**Short task**
Render the data starting at the line that contains "Click the Delete app button" and ending at the line that contains "Action: [x=491, y=358]", both included, as a JSON list of strings with one string per line. Skip blank lines and leave the pictures out.

**Raw data**
>>
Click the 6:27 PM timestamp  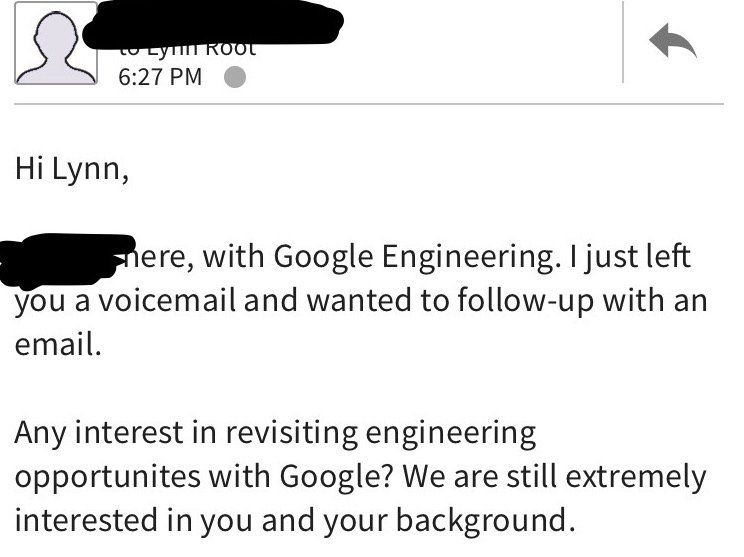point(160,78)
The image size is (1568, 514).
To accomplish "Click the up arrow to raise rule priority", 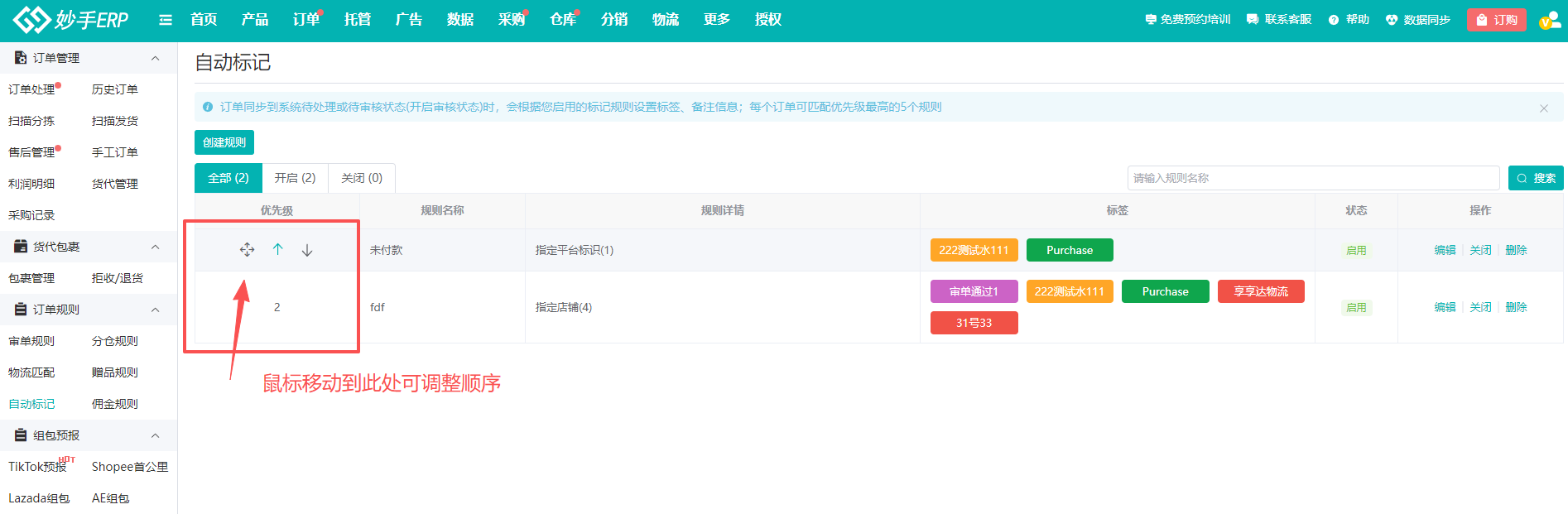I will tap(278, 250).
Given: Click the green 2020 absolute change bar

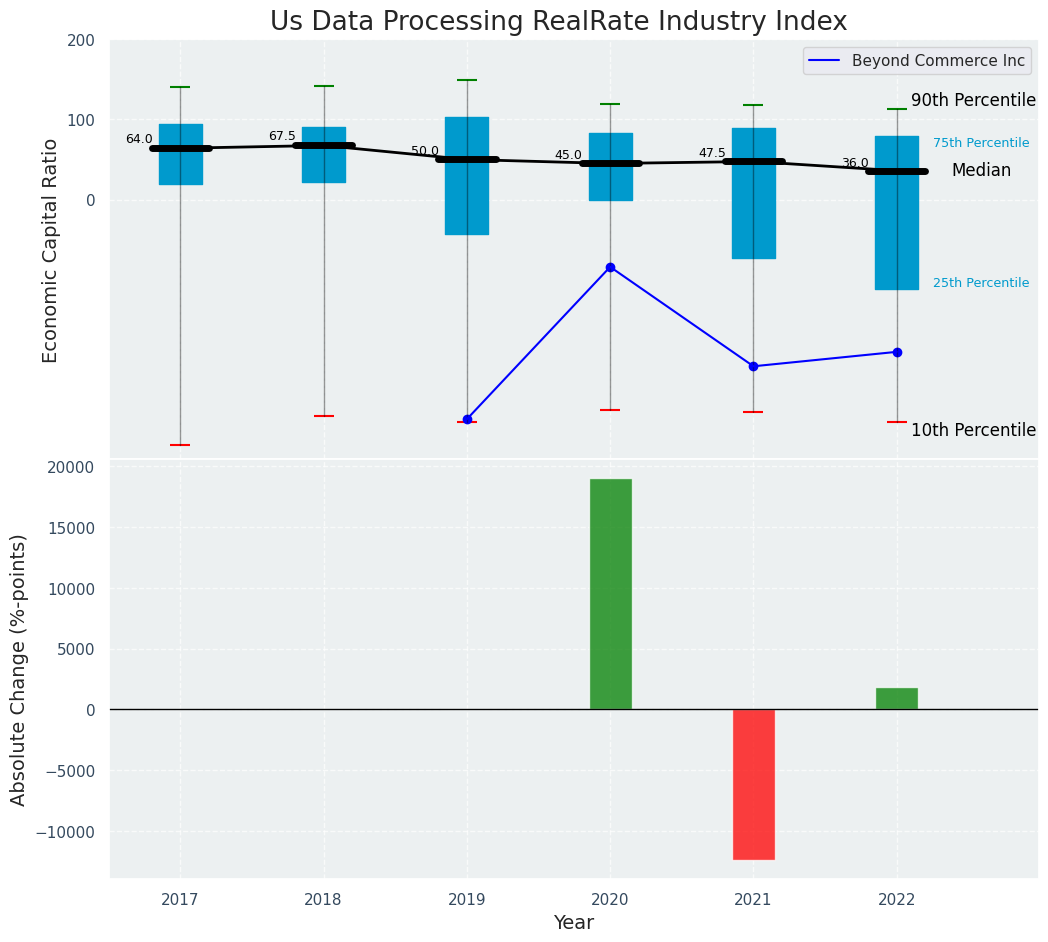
<<
>>
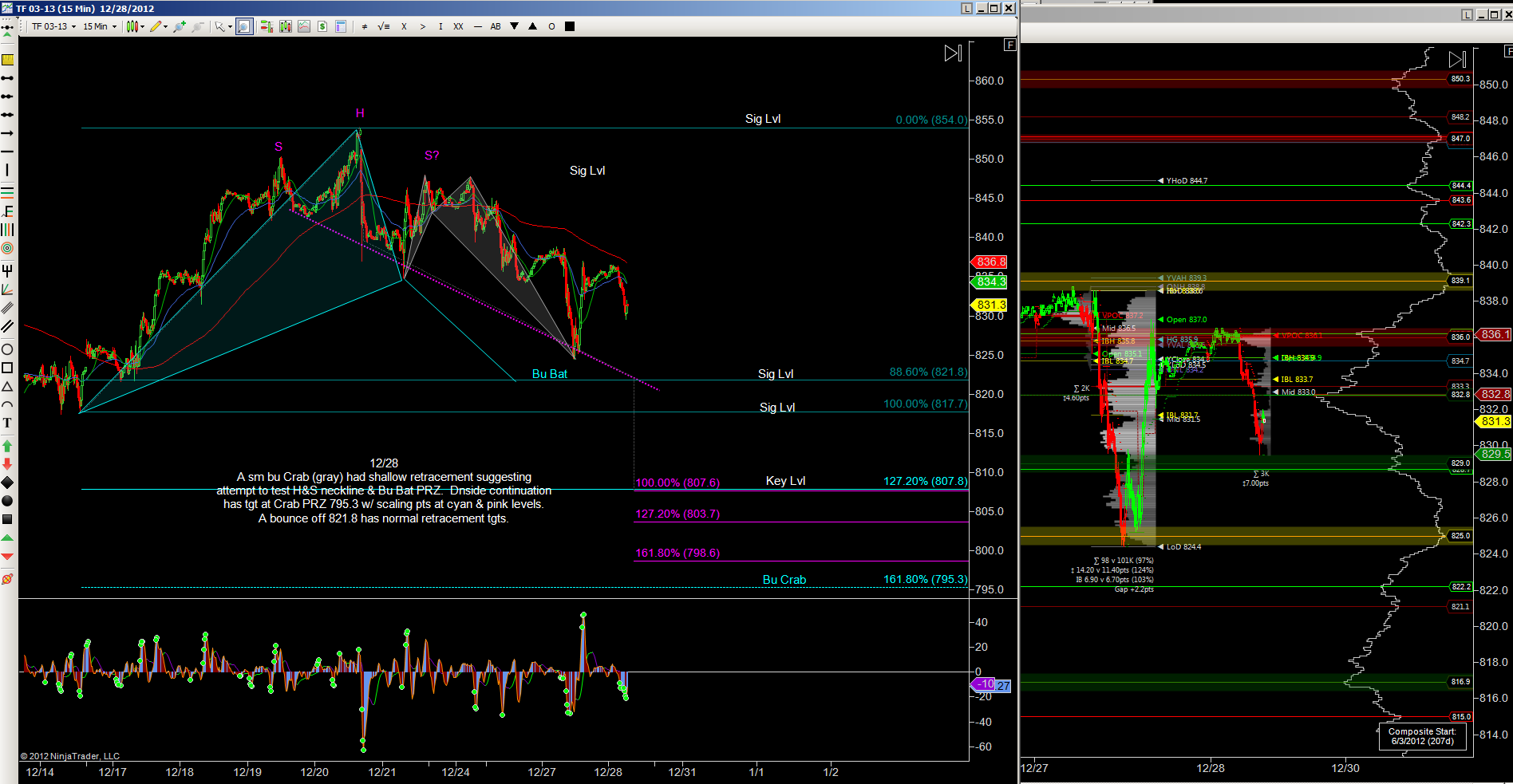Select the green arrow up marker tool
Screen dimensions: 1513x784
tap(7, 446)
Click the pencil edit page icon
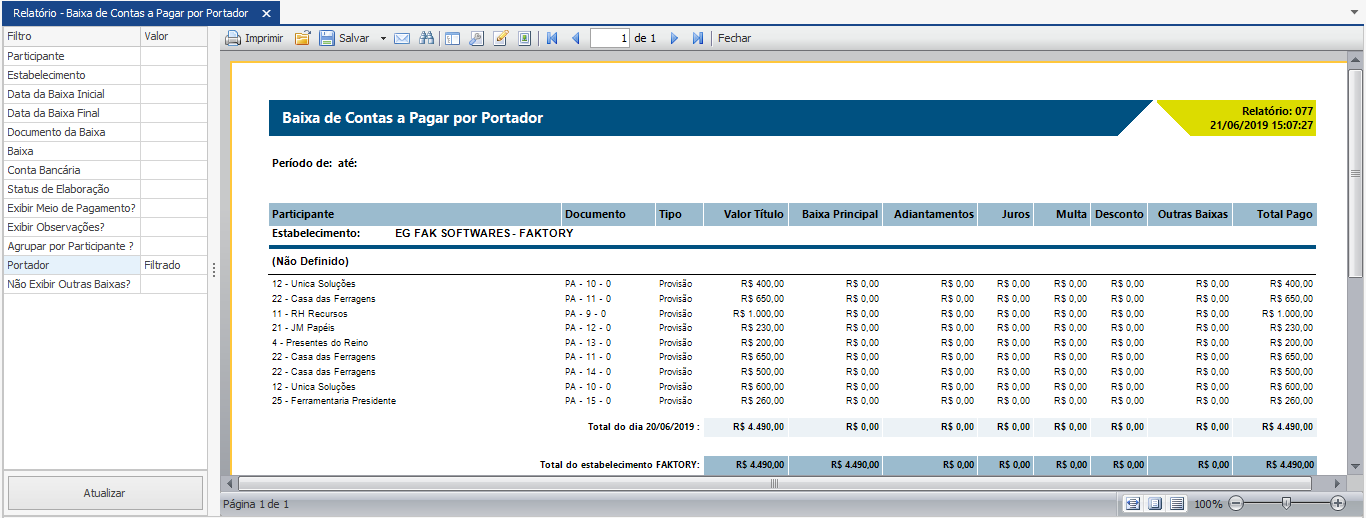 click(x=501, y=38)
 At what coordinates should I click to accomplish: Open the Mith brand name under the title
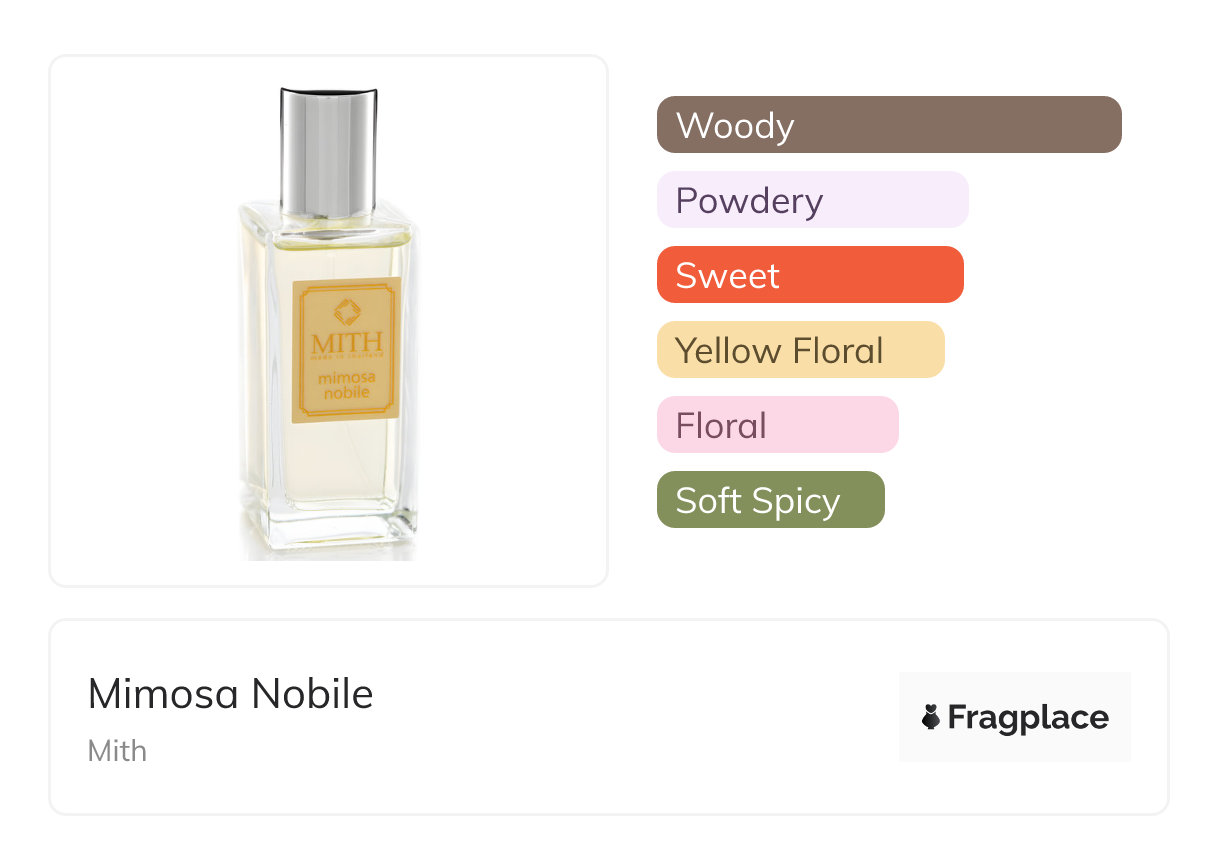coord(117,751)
<<
>>
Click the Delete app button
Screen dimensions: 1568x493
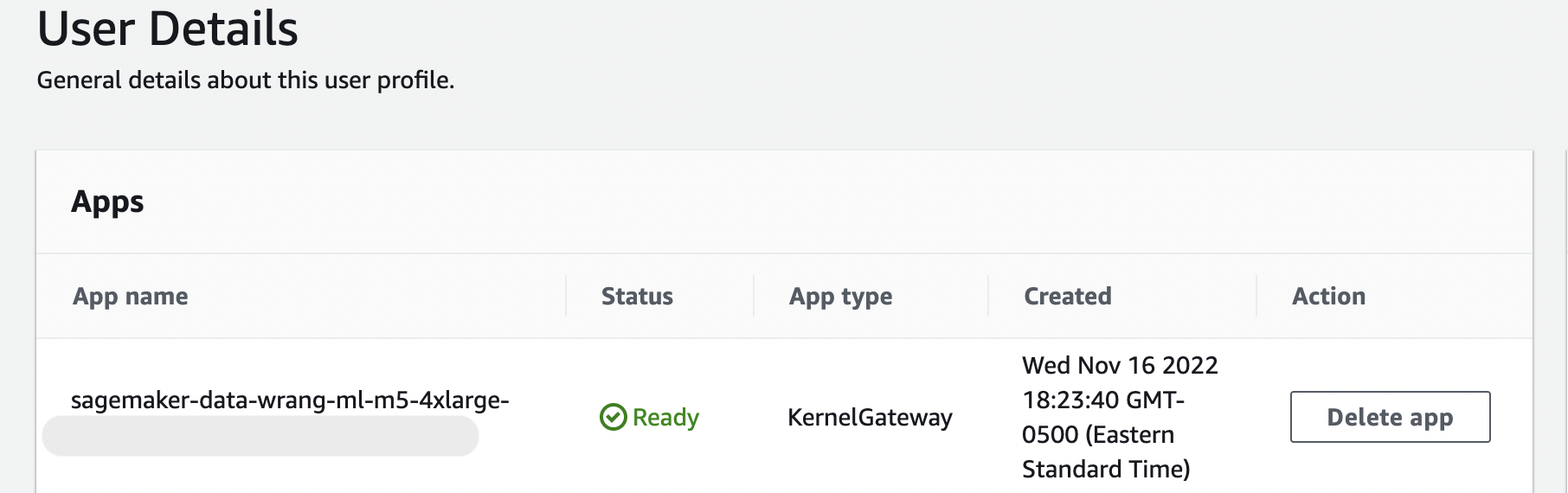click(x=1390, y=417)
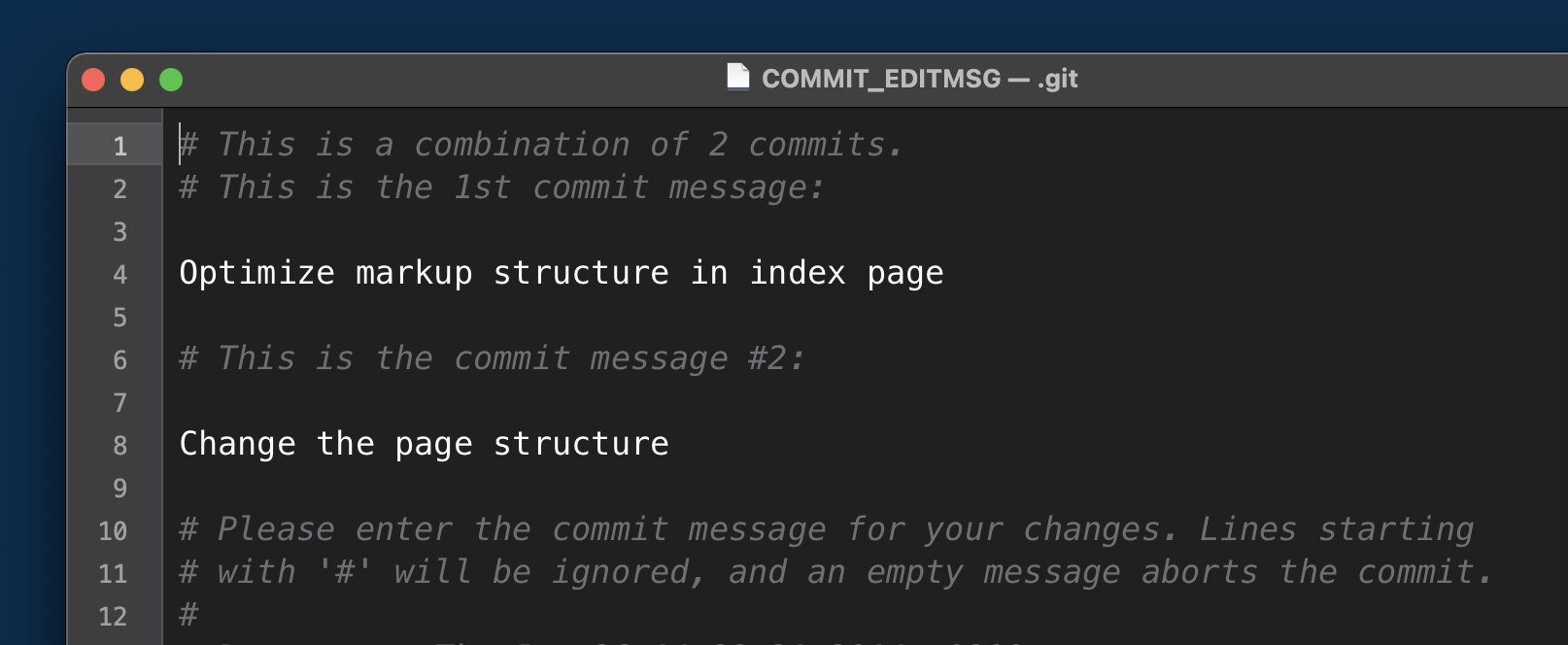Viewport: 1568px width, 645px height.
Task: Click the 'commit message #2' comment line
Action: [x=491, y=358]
<<
**Correct answer**
[
  "Click the Delete app button",
  "Screen dimensions: 1568x493",
  "click(x=1390, y=417)",
  "Viewport: 1568px width, 645px height.",
  "Task: Click the 'commit message #2' comment line",
  "Action: [x=491, y=358]"
]